Il vero detonatore italiano si chiama liquidity event
Il passaggio decisivo, in Italia, non sarà imitare il modello americano in modo meccanico. Sarà capire chi saprà presidiare meglio la trasformazione della ricchezza imprenditoriale in ricchezza finanziaria. È qui che si giocherà la partita vera tra banca tradizionale, consulenza evoluta e strutture più indipendenti.
Secondo l’analisi di Pictet Wealth Management, il flusso complessivo generato dai liquidity event in Italia vale circa 300 miliardi di euro nel periodo osservato. Il dato conta per una ragione precisa: quando un imprenditore monetizza un’azienda, non cerca solo gestione finanziaria. Cerca architettura patrimoniale, regia strategica e capacità di riallocare capitale in modo coerente con obiettivi familiari, industriali e di lungo termine.
Il cliente private assomiglia sempre più a un family office
La clientela di fascia alta non chiede più soltanto prodotti. Chiede coordinamento tra wealth management, passaggio generazionale, fiscalità, holding, filantropia, investimenti alternativi e opportunità di co-investimento. In pratica, il banker che vuole restare centrale deve ragionare sempre più come un family officer, anche se opera dentro una banca o una boutique.
Lo sottolinea Alessandra Losito, Country Head Italia di Pictet Wealth Management, quando definisce i liquidity event un tema strategico per il Paese. «Gli imprenditori diventano, in altre parole, veri e propri investitori istituzionali».
Private markets: qui si misura la libertà vera del banker
Quando il patrimonio cambia natura, cambia anche l’asset allocation. Per molti clienti imprenditoriali, i private markets non sono un satellite, ma una prosecuzione naturale del loro modo di leggere il capitale: orizzonte lungo, creazione di valore, minore dipendenza dai mercati quotati, accesso diretto alle opportunità. Ed è proprio su questo terreno che l’autonomia del wealth manager diventa decisiva.
La Family Office Survey 2026 di Pwc indica un interesse crescente dei family office italiani verso il private capital, sia in forma indiretta sia tramite club deal e investimenti diretti, mentre si riduce l’appeal relativo della componente obbligazionaria. Questo significa una cosa molto concreta: più aumenta il peso degli alternativi, meno funziona un modello di pura distribuzione e più serve un consulente capace di selezione, struttura e governo del rischio illiquido.

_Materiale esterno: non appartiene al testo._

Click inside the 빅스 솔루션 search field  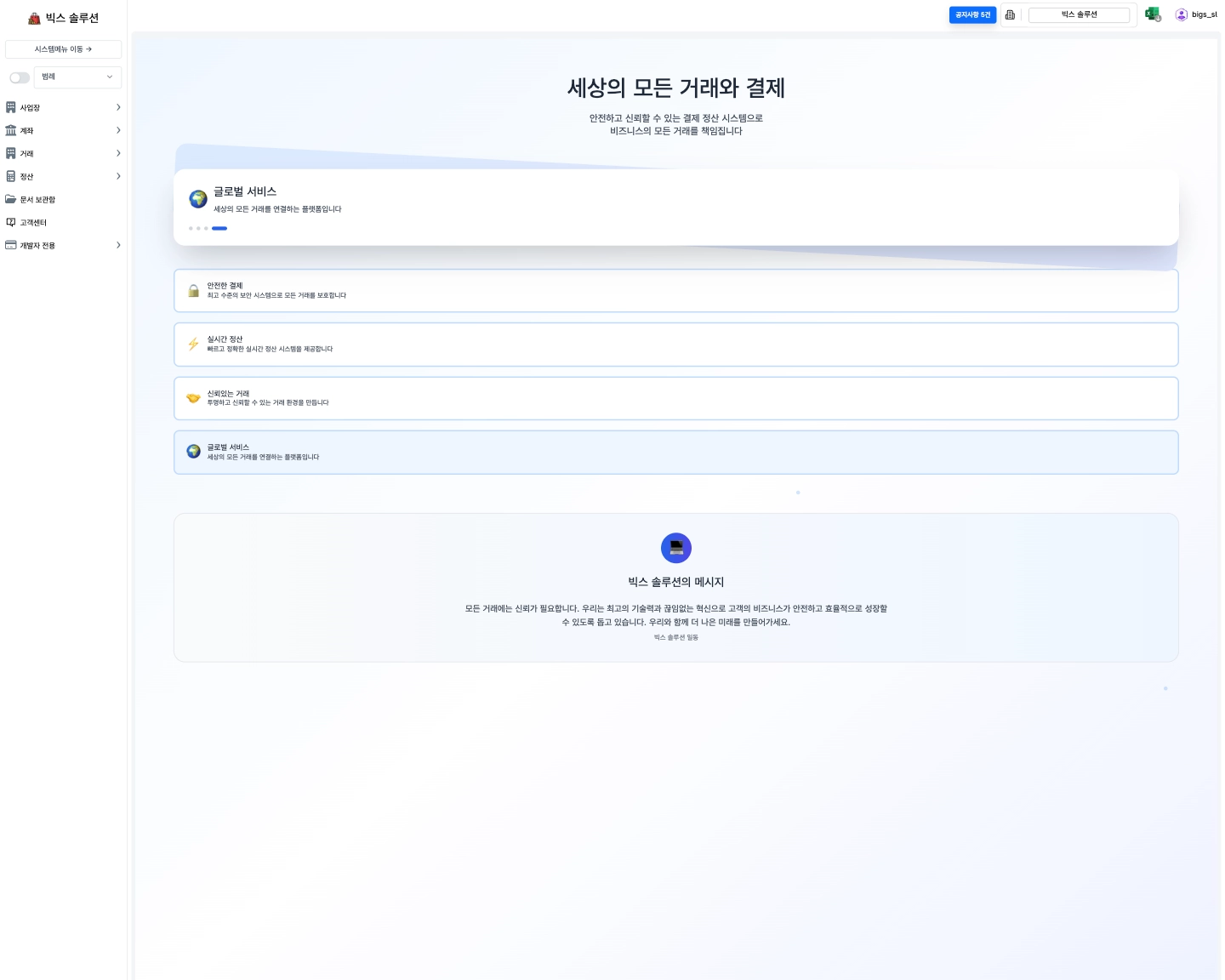pos(1080,14)

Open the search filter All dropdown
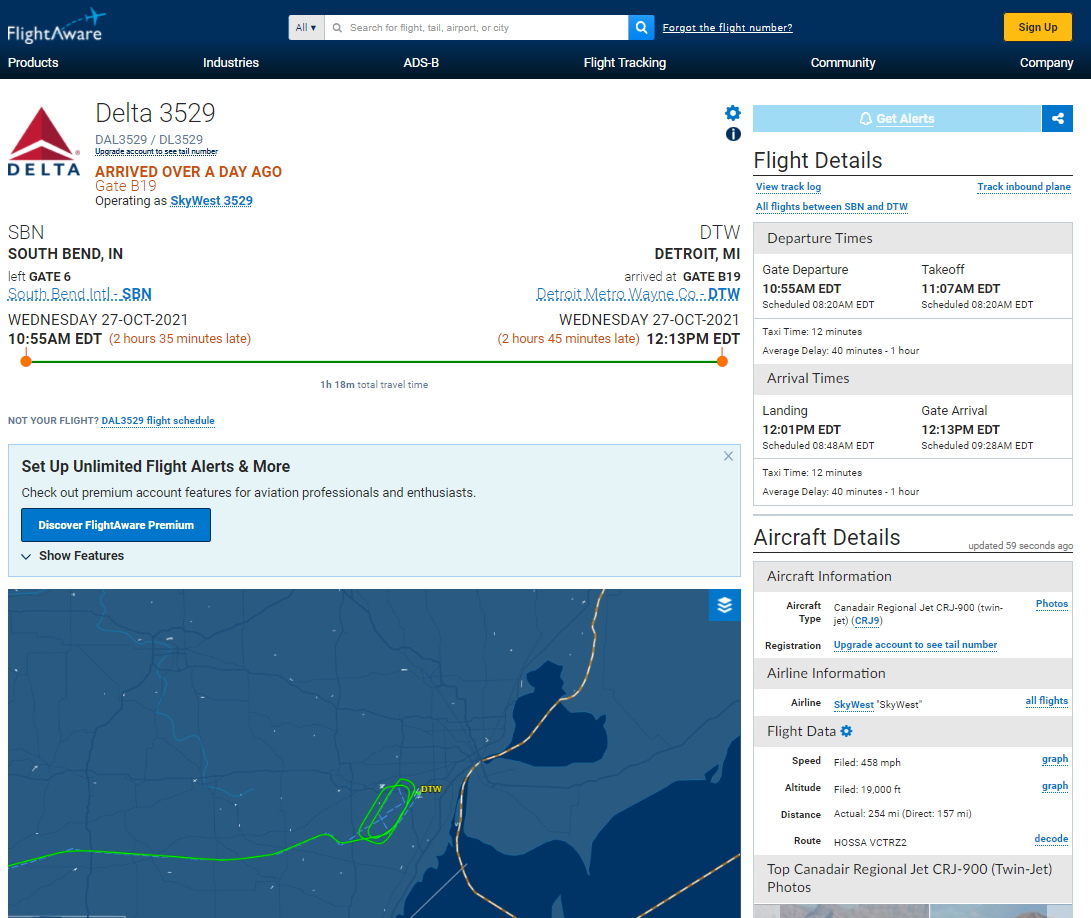coord(306,27)
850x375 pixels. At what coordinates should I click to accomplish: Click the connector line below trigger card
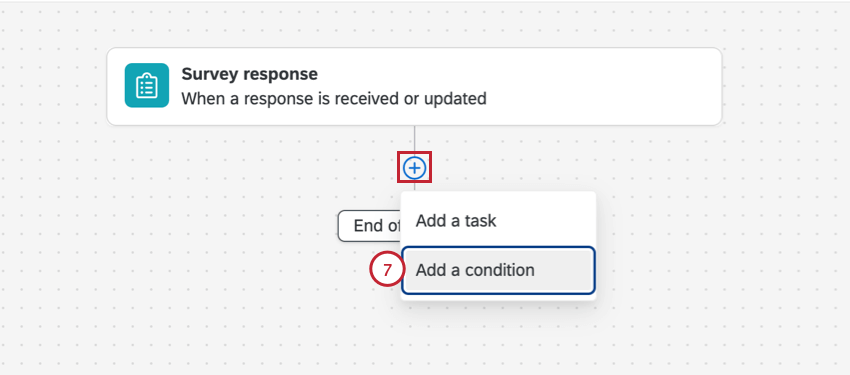415,141
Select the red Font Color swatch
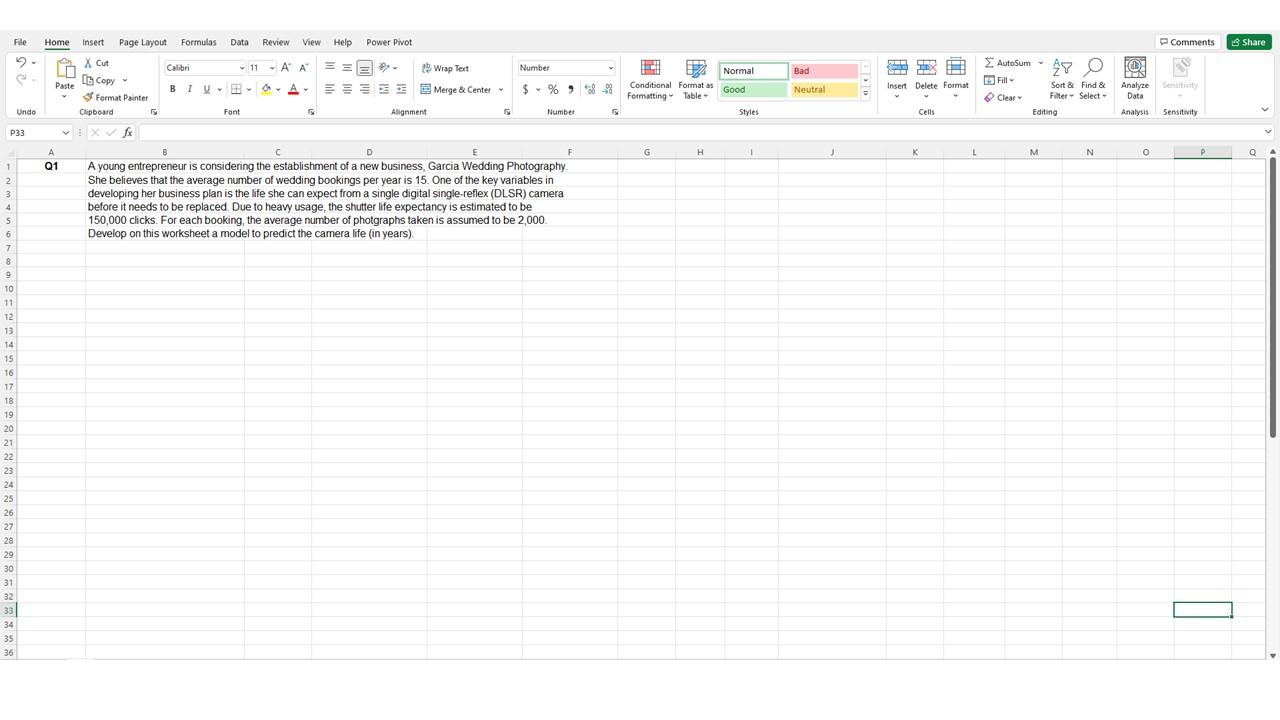This screenshot has width=1280, height=720. coord(293,89)
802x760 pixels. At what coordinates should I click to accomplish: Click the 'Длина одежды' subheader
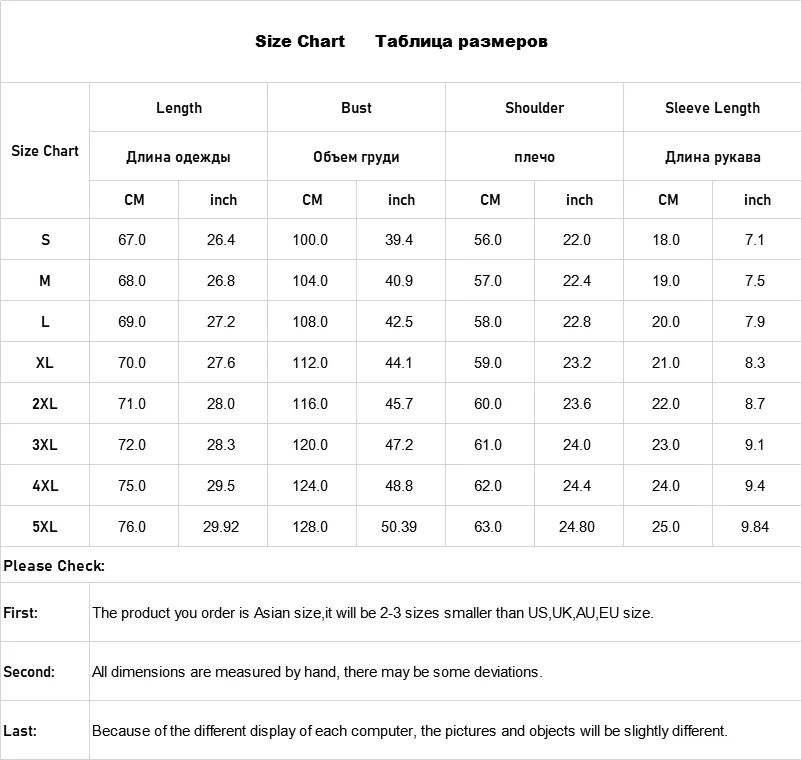[179, 157]
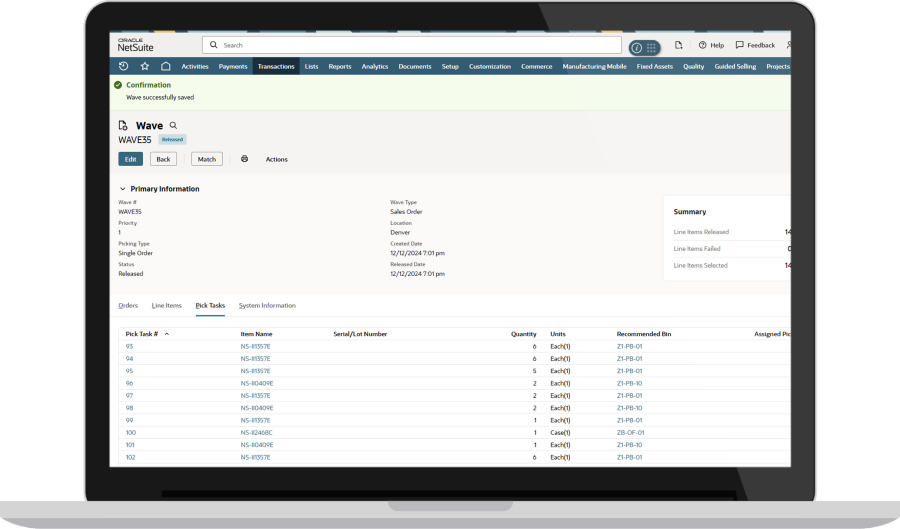Open recommended bin link ZB-OF-01
The height and width of the screenshot is (529, 900).
pyautogui.click(x=629, y=432)
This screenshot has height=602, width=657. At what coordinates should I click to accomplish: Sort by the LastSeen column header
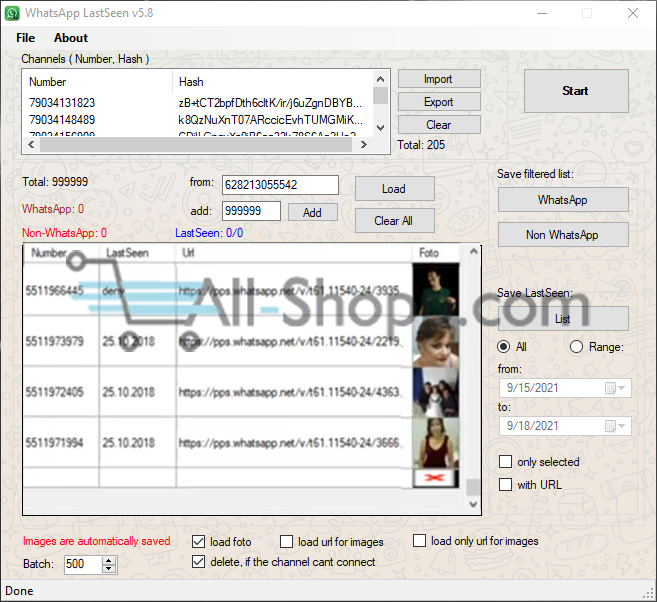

l’indipendenza dei banker non basta, serve scala intelligente
Sarebbe superficiale raccontare l’indipendenza come soluzione automatica. Uscire da una grande banca può aumentare libertà e allineamento con il cliente, ma trasferisce anche nuovi costi, responsabilità operative, oneri di compliance e necessità di investire in tecnologia. Il rischio, senza una piattaforma solida, è sostituire la rigidità della banca con la fragilità della boutique.
Per questo il vero tema non è banca contro indipendente. Il vero tema è quale modello riesca a dare al banker senior abbastanza autonomia, abbastanza tecnologia e abbastanza accesso a soluzioni distintive da servire clienti che ragionano sempre più come allocatori professionali. Nel wealth management di fascia alta, oggi, il lusso non è la taglia della struttura. È la possibilità di non dipendere da un modello che non riesce più a seguire la complessità della ricchezza.